◆ EXERCISE DIRECTIONS
Only the lines from the top of the data through the line containing "[https://www.youtube.com/@otimesbrasil] (758, 2171)" should be duplicated, exactly as they appear.

◆ INPUT DATA
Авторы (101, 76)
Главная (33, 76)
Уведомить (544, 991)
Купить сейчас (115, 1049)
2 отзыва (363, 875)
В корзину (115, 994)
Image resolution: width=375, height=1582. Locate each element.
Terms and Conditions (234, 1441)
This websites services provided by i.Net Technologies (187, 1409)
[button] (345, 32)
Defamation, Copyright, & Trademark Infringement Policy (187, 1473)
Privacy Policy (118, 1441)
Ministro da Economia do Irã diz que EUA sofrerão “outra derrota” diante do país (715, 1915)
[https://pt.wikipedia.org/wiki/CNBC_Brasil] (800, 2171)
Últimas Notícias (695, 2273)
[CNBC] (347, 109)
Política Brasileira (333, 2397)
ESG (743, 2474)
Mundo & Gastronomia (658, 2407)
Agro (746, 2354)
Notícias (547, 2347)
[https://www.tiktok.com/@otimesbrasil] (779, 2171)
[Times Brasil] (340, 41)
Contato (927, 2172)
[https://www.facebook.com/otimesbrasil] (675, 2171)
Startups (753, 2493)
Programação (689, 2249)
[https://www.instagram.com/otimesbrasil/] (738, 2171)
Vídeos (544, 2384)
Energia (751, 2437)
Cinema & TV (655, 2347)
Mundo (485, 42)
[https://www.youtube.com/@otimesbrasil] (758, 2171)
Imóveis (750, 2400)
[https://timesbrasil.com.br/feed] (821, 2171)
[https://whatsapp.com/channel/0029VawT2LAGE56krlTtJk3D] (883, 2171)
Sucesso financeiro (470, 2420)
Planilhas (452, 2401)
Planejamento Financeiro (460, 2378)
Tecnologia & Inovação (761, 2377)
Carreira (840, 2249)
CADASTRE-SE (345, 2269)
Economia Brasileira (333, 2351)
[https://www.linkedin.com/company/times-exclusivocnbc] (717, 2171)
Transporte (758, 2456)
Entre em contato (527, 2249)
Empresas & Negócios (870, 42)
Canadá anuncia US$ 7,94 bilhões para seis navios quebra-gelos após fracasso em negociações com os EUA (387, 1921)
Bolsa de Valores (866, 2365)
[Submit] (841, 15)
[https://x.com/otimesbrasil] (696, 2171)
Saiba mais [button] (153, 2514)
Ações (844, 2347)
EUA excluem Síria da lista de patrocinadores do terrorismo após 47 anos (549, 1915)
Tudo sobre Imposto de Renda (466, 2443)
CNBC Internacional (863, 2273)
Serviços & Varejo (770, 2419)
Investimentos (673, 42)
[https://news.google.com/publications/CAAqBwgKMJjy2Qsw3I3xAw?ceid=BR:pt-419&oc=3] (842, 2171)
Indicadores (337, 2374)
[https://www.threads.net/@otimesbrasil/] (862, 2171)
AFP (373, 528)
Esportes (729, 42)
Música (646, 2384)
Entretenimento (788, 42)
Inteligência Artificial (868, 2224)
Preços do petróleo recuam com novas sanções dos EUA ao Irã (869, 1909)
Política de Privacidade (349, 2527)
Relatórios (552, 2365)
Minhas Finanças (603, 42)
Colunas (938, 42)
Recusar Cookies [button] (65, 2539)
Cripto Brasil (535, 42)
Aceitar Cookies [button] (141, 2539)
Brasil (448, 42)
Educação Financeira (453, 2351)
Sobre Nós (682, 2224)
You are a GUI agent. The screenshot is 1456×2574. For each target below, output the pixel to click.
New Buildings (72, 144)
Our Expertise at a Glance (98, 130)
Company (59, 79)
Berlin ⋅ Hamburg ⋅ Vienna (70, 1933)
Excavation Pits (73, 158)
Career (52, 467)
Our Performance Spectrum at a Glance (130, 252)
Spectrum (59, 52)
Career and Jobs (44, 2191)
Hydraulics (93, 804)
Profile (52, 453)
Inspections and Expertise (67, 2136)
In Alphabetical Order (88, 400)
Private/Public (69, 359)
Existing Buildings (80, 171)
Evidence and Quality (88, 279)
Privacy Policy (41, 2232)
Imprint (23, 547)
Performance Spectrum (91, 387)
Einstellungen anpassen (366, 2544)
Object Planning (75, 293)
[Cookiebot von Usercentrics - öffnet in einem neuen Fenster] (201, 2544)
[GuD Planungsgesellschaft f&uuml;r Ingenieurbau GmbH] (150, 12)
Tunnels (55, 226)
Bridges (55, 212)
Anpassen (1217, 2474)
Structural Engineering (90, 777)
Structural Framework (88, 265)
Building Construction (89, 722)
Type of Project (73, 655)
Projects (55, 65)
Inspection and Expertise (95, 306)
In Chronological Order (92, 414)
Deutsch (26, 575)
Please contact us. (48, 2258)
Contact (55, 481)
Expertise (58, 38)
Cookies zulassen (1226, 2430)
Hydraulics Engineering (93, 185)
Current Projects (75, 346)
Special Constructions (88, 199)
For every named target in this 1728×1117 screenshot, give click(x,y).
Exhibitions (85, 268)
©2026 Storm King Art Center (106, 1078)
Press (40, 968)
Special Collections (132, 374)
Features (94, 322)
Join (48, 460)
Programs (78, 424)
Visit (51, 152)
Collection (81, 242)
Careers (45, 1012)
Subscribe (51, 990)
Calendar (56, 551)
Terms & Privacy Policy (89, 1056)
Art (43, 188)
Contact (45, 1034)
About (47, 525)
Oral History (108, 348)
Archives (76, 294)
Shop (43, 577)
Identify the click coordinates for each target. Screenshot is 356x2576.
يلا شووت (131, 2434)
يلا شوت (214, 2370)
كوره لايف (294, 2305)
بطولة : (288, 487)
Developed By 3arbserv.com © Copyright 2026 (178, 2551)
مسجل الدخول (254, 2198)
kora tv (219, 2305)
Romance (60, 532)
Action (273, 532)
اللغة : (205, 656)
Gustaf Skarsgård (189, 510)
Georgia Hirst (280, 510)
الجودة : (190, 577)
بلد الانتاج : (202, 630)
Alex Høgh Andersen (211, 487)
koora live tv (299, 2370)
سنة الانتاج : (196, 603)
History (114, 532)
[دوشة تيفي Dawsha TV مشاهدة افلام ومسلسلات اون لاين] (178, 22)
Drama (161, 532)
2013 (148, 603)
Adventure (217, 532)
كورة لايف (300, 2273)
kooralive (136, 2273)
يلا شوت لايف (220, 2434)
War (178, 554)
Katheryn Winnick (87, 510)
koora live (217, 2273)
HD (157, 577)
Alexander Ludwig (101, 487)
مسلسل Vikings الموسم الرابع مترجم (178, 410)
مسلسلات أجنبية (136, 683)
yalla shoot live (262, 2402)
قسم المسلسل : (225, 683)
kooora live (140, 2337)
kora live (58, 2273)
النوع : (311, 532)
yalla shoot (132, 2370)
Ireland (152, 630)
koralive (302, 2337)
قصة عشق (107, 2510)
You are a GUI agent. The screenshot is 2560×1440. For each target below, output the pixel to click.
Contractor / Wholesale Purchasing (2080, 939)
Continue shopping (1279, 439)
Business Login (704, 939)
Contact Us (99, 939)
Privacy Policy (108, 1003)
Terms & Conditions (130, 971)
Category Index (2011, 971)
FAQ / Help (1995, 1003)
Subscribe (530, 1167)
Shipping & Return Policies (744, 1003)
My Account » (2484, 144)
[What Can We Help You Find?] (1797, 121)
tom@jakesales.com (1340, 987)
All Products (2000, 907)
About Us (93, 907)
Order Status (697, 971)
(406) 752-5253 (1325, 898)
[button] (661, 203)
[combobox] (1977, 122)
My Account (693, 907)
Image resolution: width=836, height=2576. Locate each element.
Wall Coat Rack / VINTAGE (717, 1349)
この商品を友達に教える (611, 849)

◆ TASK RESULT
Авторы (101, 76)
Главная (33, 76)
Уведомить (544, 991)
Купить сейчас (115, 1049)
2 отзыва (363, 875)
В корзину (115, 994)
Image resolution: width=375, height=1582. Locate each element.
Terms and Conditions (234, 1441)
This websites services provided by i.Net Technologies (187, 1409)
[button] (345, 32)
Defamation, Copyright, & Trademark Infringement Policy (187, 1473)
Privacy Policy (118, 1441)
Ministro da Economia do Irã diz que EUA sofrerão “outra derrota” diante do país (715, 1915)
[https://pt.wikipedia.org/wiki/CNBC_Brasil] (800, 2171)
Últimas Notícias (695, 2273)
[CNBC] (347, 109)
Política Brasileira (333, 2397)
ESG (743, 2474)
Mundo & Gastronomia (658, 2407)
Agro (746, 2354)
Notícias (547, 2347)
[https://www.tiktok.com/@otimesbrasil] (779, 2171)
[Times Brasil] (340, 41)
Contato (927, 2172)
[https://www.facebook.com/otimesbrasil] (675, 2171)
Startups (753, 2493)
Programação (689, 2249)
[https://www.instagram.com/otimesbrasil/] (738, 2171)
Vídeos (544, 2384)
Energia (751, 2437)
Cinema & TV (655, 2347)
Mundo (485, 42)
[https://www.youtube.com/@otimesbrasil] (758, 2171)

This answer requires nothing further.